À travers l’ensemble des Maigret, les quatre-vingt-dix Maigret, on circule dans une très grande variété de milieux sociaux, de manière très fine, comme le ferait un ethnologue ou un sociologue, bon?
Il rentre dans une enquête, et peu à peu, les choses sont floues pour lui, c’est toujours décrit comme ça, un milieu qu’il ne connaît pas, et peu à peu, en observant le milieu, notamment ça se fait souvent? parce que Simenon a dû utiliser ça beaucoup, pour avoir ce stock de personnages sociaux, souvent c’est dans des cafés. Maigret boit beaucoup. Il est souvent dans des cafés en train de boire, et il observe, il discute, mais il observe beaucoup le milieu social qui est celui de l’enquête, bon? et, peu à peu, comme il s’imbibe de l’alcool, il s’imbibe du milieu social, bon? Et peu à peu, il va comprendre un milieu social. Il va mieux comprendre les dimensions, la psychologie des personnages à partir de leur dimension sociale, de l’existence d’un milieu. Par exemple, ça peut être un milieu bourgeois, ça peut être un milieu rural populaire à la campagne, ça peut être un milieu plutôt ouvrier en ville. Donc, à chaque fois on découvre un milieu assez différent, et peu à peu, on va? Maigret va comprendre la psychologie des personnages à travers la compréhension du milieu. Et peu à peu, quand il a bien compris le milieu quand il s’est imbibé et donc mieux compris les personnages principaux, en fait il comprend, il résout l’énigme, c’est-à-dire il comprend qui est l’assassin. C’est comme si l’explication dérivait de la compréhension.

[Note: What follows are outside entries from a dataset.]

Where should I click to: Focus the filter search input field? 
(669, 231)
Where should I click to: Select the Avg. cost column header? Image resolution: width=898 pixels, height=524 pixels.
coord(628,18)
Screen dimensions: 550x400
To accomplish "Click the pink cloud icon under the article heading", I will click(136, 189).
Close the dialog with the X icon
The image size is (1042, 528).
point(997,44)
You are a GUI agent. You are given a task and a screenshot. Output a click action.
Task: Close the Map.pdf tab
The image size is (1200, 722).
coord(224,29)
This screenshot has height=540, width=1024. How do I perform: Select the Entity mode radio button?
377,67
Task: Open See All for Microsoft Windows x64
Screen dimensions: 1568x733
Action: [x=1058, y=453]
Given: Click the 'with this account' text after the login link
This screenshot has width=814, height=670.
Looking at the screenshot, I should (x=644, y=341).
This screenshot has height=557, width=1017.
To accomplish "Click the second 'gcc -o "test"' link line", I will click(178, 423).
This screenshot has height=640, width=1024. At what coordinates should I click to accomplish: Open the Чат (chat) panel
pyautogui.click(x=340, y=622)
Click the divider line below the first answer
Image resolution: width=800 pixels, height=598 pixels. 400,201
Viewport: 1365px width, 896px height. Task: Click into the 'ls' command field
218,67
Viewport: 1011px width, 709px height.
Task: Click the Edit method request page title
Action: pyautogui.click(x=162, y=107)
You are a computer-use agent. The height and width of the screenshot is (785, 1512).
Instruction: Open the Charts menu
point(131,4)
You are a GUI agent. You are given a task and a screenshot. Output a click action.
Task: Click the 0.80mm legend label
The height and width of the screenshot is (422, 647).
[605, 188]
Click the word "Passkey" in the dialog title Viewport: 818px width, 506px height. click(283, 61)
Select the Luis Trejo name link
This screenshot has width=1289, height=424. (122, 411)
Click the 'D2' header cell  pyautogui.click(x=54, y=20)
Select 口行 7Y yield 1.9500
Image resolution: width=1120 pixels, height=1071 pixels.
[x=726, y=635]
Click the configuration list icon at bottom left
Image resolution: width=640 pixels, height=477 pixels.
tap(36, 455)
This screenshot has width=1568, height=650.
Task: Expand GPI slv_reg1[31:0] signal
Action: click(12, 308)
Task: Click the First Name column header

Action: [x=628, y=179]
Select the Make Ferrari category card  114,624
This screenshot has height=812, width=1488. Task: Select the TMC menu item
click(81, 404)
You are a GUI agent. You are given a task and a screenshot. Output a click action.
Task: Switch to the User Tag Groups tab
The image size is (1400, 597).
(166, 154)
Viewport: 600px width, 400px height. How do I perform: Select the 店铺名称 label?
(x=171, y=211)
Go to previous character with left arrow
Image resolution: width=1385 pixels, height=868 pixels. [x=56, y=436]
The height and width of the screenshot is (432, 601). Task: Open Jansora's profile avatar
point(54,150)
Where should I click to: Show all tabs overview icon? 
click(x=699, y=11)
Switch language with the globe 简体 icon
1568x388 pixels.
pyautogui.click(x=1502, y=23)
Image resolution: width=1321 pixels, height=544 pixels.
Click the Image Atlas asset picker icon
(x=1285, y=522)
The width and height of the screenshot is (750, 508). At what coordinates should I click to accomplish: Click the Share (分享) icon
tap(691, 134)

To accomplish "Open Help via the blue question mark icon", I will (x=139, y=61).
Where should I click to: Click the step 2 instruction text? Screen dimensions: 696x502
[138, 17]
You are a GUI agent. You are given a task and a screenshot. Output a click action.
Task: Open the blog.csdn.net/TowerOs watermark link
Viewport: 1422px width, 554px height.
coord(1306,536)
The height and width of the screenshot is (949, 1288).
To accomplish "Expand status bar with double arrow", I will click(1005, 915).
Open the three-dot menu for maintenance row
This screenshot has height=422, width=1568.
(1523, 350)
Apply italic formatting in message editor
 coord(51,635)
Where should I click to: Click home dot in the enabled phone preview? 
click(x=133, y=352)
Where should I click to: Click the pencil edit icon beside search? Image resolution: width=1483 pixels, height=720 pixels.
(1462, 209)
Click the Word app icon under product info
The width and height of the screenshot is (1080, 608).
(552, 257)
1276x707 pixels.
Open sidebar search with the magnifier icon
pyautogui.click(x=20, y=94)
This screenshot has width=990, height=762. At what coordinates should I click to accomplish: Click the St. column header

On trouve quelque chose d’assez proche dans Maigret des avancées de?des avancées dans la nouvelle sociologie contemporaine comme celle de Pierre Bourdieu. C’est-à-dire, on trouve de figures assez proches de ce que Pierre Bourdieu appelle un de ses concepts fondamentaux qui est celui de ‘l’habitus’. Donc, l’habitus, chez Bourdieu, c’est le système de disposition à penser, à percevoir les choses, à agir d’une certaine façon, que les personnes vont peu à peu emmagasiner avec leur expérience, d’abord dans la famille, à l’école, dans le travail, etc.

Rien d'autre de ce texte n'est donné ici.